Edit: It turns out that usage accumulableCollection
does matter: you don't need to define AccumulableParam
, and the following works. I leave both solutions in case they are helpful to people.
case class Employee(id:String, name:String, dept:String)
val conf = new SparkConf().setAppName("Employees") setMaster ("local[4]")

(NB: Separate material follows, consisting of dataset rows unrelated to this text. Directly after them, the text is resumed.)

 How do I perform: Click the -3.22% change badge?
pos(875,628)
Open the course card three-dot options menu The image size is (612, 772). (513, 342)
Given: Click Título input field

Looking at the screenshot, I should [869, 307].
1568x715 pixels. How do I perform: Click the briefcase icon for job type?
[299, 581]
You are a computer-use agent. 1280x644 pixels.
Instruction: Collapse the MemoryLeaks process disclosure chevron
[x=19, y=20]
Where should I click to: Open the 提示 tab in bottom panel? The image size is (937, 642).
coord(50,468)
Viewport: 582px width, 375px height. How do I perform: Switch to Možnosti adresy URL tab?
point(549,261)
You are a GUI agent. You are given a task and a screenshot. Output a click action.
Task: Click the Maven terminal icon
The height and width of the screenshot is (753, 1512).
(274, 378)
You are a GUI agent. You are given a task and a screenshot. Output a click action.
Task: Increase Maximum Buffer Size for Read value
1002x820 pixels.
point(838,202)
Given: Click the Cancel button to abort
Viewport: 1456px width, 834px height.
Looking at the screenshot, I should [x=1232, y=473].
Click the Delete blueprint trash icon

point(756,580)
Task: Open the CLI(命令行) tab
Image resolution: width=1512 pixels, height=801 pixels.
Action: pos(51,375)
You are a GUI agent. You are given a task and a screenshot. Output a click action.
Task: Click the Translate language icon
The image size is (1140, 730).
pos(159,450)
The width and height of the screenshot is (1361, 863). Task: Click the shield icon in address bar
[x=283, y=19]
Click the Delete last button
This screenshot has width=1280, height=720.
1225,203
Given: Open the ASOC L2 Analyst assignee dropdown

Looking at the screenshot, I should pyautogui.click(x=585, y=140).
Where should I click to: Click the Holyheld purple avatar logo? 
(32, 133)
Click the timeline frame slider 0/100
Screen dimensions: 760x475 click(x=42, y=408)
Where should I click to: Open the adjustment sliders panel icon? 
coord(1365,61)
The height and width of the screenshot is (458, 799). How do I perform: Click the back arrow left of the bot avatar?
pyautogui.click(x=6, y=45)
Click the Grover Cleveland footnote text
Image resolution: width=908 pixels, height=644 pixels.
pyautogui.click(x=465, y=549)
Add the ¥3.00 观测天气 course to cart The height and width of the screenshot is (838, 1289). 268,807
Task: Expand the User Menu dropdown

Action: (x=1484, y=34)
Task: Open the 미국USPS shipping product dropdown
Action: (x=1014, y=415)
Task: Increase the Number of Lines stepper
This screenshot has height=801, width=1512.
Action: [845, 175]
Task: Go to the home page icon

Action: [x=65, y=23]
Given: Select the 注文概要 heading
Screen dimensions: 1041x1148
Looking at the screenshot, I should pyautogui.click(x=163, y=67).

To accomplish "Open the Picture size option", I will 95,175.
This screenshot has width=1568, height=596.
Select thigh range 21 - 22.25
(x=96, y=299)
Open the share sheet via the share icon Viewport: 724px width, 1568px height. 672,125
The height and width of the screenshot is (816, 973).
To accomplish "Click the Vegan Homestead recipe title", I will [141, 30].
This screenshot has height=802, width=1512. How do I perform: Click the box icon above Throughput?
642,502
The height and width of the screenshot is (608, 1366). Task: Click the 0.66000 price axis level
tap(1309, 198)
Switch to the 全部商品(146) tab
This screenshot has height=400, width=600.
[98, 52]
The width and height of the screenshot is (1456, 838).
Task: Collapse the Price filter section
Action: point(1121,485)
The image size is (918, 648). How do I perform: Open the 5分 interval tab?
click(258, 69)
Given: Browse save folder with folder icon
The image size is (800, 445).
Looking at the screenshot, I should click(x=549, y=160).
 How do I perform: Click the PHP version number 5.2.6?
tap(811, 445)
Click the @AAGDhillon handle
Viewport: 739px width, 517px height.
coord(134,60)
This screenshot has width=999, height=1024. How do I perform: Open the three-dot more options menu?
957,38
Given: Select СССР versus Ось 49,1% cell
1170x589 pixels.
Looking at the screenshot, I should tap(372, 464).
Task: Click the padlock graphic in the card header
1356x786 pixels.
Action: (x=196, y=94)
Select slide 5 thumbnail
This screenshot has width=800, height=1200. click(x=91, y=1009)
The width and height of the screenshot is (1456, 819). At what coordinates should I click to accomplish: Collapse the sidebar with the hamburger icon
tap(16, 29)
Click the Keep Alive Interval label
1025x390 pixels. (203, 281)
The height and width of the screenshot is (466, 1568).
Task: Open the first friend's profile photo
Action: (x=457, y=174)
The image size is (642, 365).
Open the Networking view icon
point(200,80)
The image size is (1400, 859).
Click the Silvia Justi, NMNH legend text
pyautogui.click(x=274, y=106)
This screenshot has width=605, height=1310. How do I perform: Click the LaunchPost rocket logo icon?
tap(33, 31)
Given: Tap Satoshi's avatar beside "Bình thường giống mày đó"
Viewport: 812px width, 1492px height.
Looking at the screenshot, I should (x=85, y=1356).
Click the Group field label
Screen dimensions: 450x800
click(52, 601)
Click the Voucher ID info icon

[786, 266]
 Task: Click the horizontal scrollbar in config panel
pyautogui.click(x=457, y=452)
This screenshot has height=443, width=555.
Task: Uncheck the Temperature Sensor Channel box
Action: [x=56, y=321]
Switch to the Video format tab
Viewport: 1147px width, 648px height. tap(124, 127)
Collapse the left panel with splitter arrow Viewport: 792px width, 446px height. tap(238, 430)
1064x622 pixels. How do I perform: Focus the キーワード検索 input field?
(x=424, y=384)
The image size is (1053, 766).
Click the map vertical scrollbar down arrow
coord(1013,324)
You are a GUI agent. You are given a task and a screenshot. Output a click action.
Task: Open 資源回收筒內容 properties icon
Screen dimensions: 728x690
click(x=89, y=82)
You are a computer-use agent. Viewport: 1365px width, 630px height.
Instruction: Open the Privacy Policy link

val sc = new SparkContext(conf)
val empAccu = sc.accumulableCollection(mutable.HashMap[String,Employee]())
val employees = List(
Employee("10001", "Tom", "Eng"),
Employee("10002", "Roger", "Sales"),
Employee("10003", "Rafael", "Sales"),
Employee("10004", "David", "Sales"),
Employee("10005", "Moore", "Sales"),
Employee("10006", "Dawn", "Sales"),
Employee("10007", "Stud", "Marketing"),
Employee("10008", "Brown", "QA")
)
System.out.println("employee count " + employees.size)
sc.parallelize(employees).foreach(e => {
// notice this is different from the previous solution
empAccu += e.id -> e
})
println("empAccumulator size " + empAccu.value.size)
empAccu.value.foreach(entry =>
println("emp id = " + entry._1 + " name = " + entry._2.name))
Both solutions were tested using Spark 1.0.2.